A 32-year-old man who was previously diagnosed with epilepsy as a teenager presented to the emergency department (ED) after an epileptic seizure that had aborted after administration of intravenous lorazepam en route. He intermittently answered questions in the ED. A routine EEG was obtained and shown below is the finding. No clinical event occurred during this EEG event.

Question 1: What conclusion can be drawn from this EEG finding? (sensitivity 5uV; time constant 0.1 second; high frequency filter 70Hz)

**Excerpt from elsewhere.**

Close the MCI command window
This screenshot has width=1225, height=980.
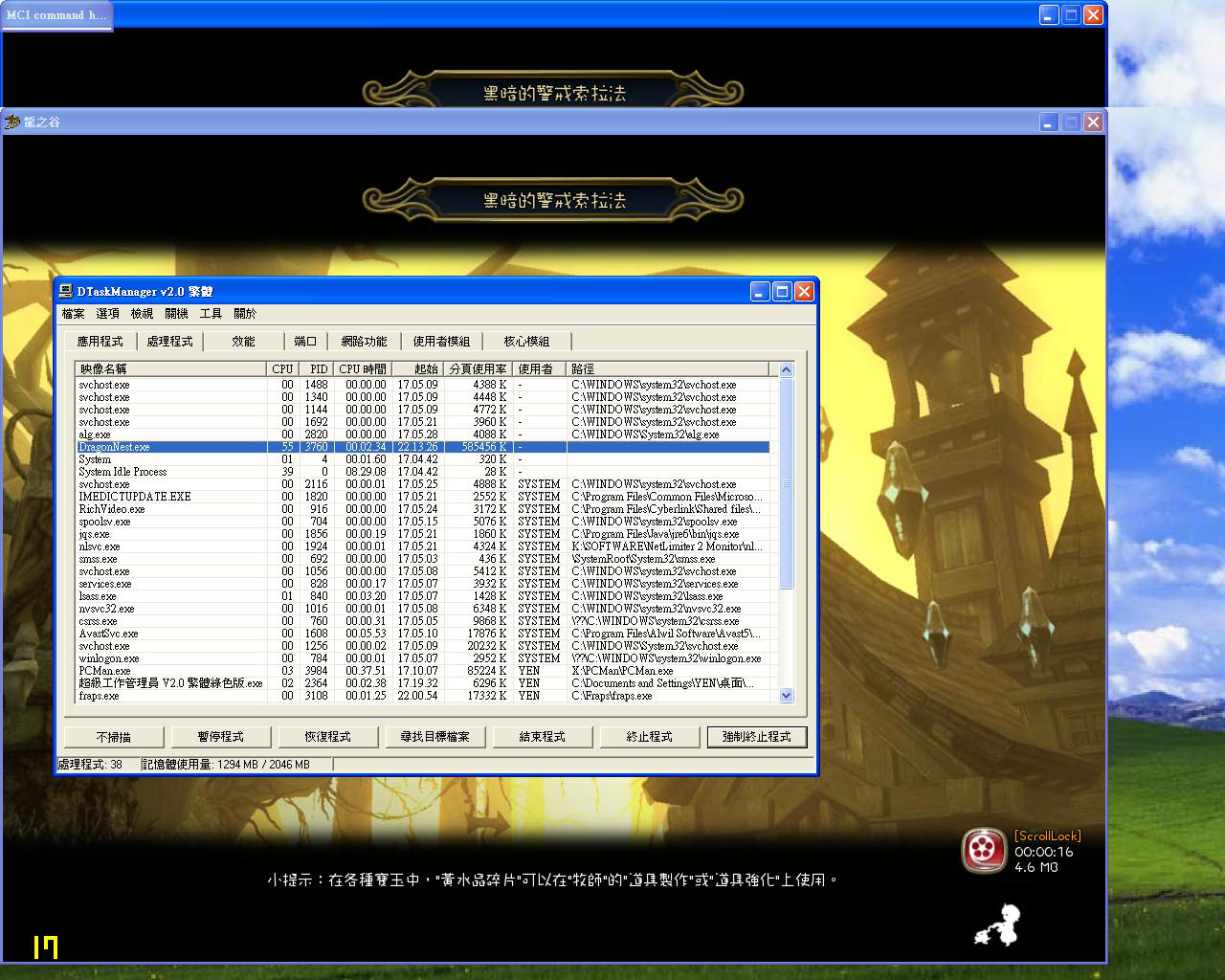1093,14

  1. This is a generalized electrographic seizure characterized by initial polyspikes followed by 3 Hz-spike-and-wave discharges which evolve into generalized alpha frequency activity.
  2. The patient has juvenile myoclonic epilepsy, which is supported specifically by the presence of generalized polyspikes and 3 Hz spike-and-wave complexes.
  3. The EEG shows an interictal finding supportive of a generalized epilepsy syndrome.
  4. This is a photoparoxysmal response showing 3 Hz spike/polyspike wave discharges.
Answer: (click here)

A1: Correct answer: C. The EEG shows an interictal finding supportive of a generalized epilepsy syndrome.

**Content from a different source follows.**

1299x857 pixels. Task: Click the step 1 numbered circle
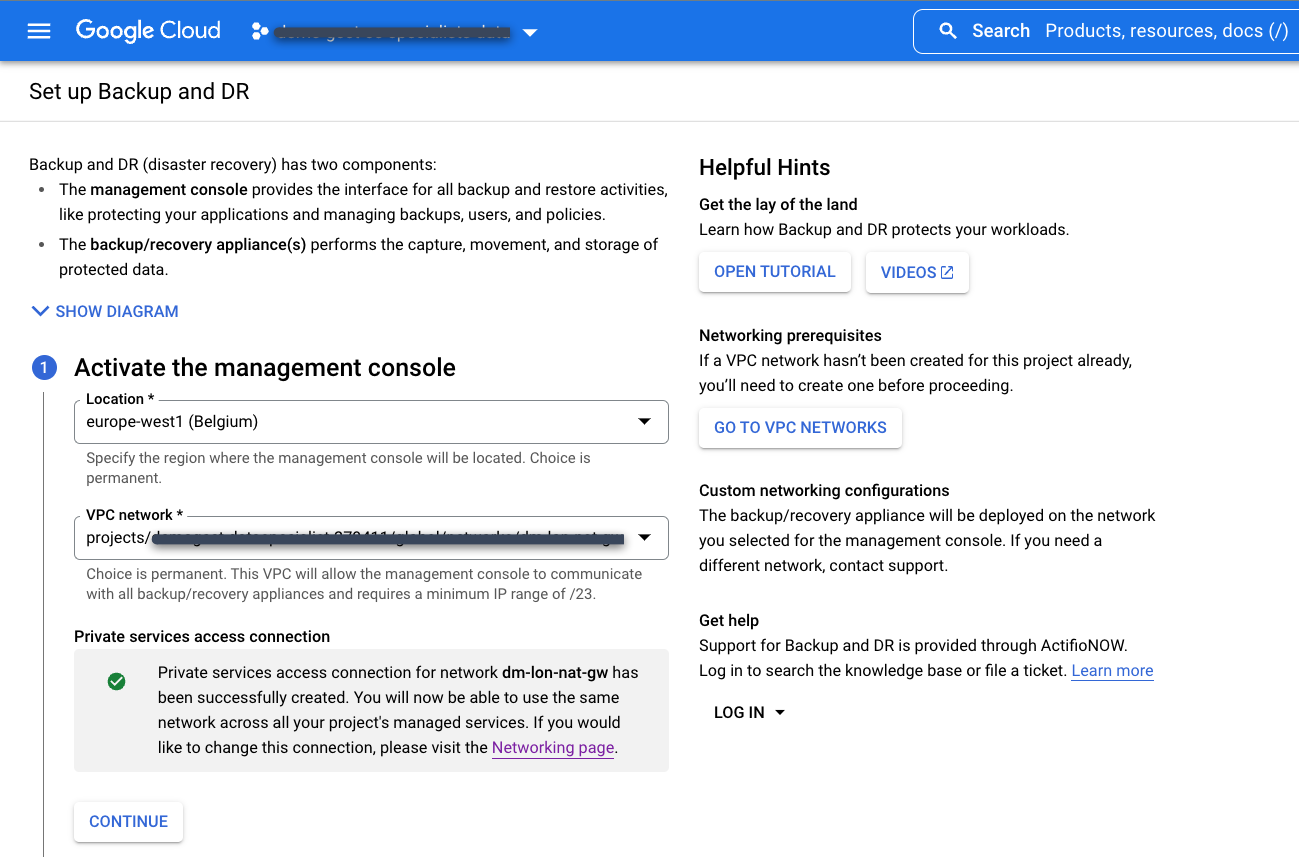pyautogui.click(x=44, y=367)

Question 2: In which of the following epilepsy syndromes is a photo paroxysmal response most likely

  1. Juvenile myoclonic epilepsy
  2. Juvenile absence epilepsy
  3. Childhood absence epilepsy
  4. Temporal lobe epilepsy
Answer: (click here)

A2: Correct answer: A. Juvenile myoclonic epilepsy

This EEG shows a burst of generalized polyspikes lasting ~1 sec leading into 2.5 Hz generalized spike wave discharges lasting ~1 sec. This finding supports a diagnosis of genetic generalized epilepsy in the appropriate clinical setting. This is not specific for juvenile myoclonic epilepsy and may be seen in other genetic generalized epilepsy syndromes.Absence epilepsy is characterized by 3 Hz-spike-and-wave pattern, although the spike-wave frequency can vary during a discharge, averaging 3.4-4.5 Hz at the onset and gradually slow to an average of 2.5-2.8 Hz by the end of the paroxysm. In juvenile myoclonic epilepsy, associated interictal EEG findings are polyspikes and polyspike-wave discharges followed by high-voltage, irregular 2-to 5 Hz slow waves and intermixed spikes. Diagnosis of a specific generalized epilepsy syndrome requires correlation of EEG findings with clinical history specifically, age of onset and the type of seizures (absence, myoclonic and generalized tonic clonic).

There is no seizure on this 15-second page of EEG as there was no clinical correlate associated with EEG and the duration of discharges is less than 10 seconds to qualify for an electrographic seizure.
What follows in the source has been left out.